TO DO - Go over the data and keep only the lines that include "computer".
[[ PROVIDED INFORMATION open ]]
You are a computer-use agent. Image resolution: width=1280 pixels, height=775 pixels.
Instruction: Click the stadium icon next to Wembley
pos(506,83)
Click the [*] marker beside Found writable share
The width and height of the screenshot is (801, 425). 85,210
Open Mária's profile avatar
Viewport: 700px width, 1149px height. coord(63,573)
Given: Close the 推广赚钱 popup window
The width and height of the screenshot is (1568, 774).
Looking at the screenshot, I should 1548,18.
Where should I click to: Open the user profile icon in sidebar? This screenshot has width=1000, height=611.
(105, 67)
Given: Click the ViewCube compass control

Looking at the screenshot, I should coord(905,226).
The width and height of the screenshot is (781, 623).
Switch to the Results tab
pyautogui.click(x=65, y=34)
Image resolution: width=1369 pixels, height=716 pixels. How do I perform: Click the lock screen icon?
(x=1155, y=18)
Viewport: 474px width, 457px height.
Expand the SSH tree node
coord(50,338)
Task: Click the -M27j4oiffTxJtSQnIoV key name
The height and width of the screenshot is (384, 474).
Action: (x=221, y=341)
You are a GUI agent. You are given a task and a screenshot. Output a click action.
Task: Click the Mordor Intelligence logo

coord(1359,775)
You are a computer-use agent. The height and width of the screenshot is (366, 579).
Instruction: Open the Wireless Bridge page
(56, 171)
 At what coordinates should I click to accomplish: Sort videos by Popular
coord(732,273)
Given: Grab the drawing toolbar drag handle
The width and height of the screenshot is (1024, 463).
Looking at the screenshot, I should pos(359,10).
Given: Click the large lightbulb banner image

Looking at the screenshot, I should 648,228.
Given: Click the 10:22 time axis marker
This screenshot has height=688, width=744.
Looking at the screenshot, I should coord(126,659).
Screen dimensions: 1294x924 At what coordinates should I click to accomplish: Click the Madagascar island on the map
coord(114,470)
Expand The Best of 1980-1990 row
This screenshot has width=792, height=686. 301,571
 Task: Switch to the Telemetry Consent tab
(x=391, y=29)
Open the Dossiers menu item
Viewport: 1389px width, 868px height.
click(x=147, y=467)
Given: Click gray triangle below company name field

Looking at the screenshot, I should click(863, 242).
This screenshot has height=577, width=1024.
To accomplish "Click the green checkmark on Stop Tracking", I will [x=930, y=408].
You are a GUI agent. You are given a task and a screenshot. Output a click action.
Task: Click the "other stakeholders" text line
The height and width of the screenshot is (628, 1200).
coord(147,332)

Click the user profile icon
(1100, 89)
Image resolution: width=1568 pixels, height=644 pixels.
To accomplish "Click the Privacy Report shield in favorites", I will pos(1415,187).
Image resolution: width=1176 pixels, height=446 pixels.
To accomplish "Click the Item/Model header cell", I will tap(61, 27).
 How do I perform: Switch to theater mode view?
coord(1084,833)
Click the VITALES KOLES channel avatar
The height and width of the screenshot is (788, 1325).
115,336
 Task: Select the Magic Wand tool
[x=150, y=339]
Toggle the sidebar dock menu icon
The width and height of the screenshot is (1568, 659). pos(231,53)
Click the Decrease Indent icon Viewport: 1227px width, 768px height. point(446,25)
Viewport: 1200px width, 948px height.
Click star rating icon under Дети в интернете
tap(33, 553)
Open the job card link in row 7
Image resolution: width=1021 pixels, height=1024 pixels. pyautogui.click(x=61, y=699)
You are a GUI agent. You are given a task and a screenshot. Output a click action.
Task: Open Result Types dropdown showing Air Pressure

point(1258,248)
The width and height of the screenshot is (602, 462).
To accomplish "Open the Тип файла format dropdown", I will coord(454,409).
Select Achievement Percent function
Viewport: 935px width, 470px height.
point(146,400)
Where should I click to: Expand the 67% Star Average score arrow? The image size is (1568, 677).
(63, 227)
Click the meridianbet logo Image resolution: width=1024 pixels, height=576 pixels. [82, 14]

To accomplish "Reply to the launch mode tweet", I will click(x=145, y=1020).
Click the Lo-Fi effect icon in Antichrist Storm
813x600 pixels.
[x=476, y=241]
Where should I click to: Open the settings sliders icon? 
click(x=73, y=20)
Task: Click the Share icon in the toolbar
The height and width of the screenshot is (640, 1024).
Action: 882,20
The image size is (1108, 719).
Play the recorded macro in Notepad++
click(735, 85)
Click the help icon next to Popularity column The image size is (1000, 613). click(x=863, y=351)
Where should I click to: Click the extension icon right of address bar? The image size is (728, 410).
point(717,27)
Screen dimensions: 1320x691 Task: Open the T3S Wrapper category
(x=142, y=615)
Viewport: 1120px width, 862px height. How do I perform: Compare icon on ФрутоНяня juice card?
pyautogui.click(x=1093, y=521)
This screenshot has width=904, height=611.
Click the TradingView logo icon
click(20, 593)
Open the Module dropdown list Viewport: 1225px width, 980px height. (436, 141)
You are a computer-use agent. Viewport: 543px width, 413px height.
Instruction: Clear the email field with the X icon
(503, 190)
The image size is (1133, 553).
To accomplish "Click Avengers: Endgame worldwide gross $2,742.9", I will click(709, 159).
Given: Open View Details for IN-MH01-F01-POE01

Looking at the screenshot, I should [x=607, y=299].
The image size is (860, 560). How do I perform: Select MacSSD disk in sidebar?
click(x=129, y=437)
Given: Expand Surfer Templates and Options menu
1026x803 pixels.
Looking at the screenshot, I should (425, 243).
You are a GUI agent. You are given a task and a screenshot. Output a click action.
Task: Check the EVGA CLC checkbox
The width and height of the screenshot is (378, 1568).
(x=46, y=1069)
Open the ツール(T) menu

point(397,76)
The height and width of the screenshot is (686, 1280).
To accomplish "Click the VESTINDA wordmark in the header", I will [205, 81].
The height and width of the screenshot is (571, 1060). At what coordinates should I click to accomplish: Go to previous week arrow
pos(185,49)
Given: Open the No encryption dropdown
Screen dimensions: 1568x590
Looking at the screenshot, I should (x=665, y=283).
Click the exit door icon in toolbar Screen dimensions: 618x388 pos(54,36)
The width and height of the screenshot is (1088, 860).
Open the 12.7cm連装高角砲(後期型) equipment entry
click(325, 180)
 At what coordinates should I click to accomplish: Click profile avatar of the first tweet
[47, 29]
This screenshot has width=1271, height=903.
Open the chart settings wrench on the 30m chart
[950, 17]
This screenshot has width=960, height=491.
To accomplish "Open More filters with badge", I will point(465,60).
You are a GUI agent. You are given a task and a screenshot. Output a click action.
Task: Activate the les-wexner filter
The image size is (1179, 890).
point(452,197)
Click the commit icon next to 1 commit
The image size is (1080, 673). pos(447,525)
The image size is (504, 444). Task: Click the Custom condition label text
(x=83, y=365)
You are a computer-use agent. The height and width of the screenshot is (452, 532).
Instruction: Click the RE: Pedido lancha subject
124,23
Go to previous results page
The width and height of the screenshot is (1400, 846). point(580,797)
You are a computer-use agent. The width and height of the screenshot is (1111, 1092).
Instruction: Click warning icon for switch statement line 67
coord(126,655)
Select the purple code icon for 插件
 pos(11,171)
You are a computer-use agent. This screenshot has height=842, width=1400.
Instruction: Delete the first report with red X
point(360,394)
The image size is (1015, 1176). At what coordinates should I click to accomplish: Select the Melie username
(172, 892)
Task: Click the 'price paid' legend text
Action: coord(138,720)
[[ PROVIDED INFORMATION closed ]]
FINISHED EXERCISE -
You are a computer-use agent. Image resolution: width=1280 pixels, height=775 pixels.
You are a computer-use agent. The height and width of the screenshot is (366, 579).
You are a computer-use agent. Viewport: 543px width, 413px height.
You are a computer-use agent. The height and width of the screenshot is (452, 532).
You are a computer-use agent. The width and height of the screenshot is (1111, 1092).
You are a computer-use agent. This screenshot has height=842, width=1400.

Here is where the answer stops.